“Research is a form of patient care.”
—Paul H. Plotz, MD, NIH scientist emeritus
In 2013, as part of an initiative to renew vasculitis-focused research at the National Institutes of Health (NIH), the National Institute of Arthritis and Musculoskeletal and Skin Diseases (NIAMS) recruited Peter Grayson, MD, MSc, as a Lawrence Shulman Scholar in Translational Research, a position named after NIAMS’ first director. He would be joining a program started in 2008 by Daniel Kastner, MD, PhD, then the NIAMS clinical director and currently the scientific director at the National Human Genome Research Institute.
NIAMS is populated with distinguished leaders in rheumatology and immunology, and has a long tradition of scientific innovation. Still, Dr. Grayson says he “worried a bit,” as he considered his move from Boston University to start the Vasculitis Translational Research Program, that clinical work might take a back seat to laboratory research. Instead, he found that NIAMS’ marriage of research and clinical care creates an environment in which he can spend more time with patients. Daily interactions among basic scientists, clinical researchers and clinicians, coupled with “unparalleled” support from the research nursing staff, he says, enable staff to “push the boundaries of clinical care.”
Dr. Grayson’s experience echoes that of other faculty members in the NIAMS Intramural Research Program. Mariana Kaplan, MD, chief, Systemic Autoimmunity Branch, agrees that having access to the NIH Clinical Center is often key to advancing the science.
Recruited to NIAMS from the University of Michigan to revitalize work in lupus, Dr. Kaplan is currently investigating abnormal neutrophils and NETs (neutrophil extracellular traps) in the pathogenesis of systemic autoimmune diseases and the mechanisms of premature vascular damage in such diseases as lupus and rheumatoid arthritis (RA).

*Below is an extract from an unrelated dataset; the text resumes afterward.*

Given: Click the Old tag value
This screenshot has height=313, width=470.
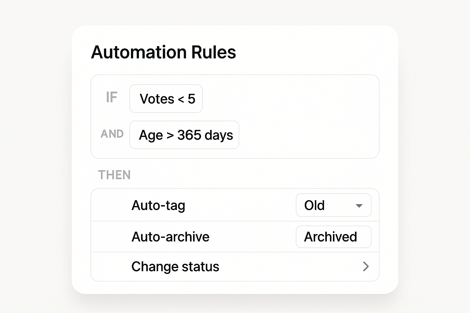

Working at NIAMS, she says, generates excitement because, “here you are actually expected to do high-risk science and test novel targets that could rapidly advance therapeutics in specific diseases.”
“What we do well here,” says John O’Shea, MD, NIAMS’ scientific director and the 2014 recipient of the Ross Prize in Molecular Medicine, “is to think about disease on all the levels, from patients to the fundamental biochemical and molecular mechanisms.”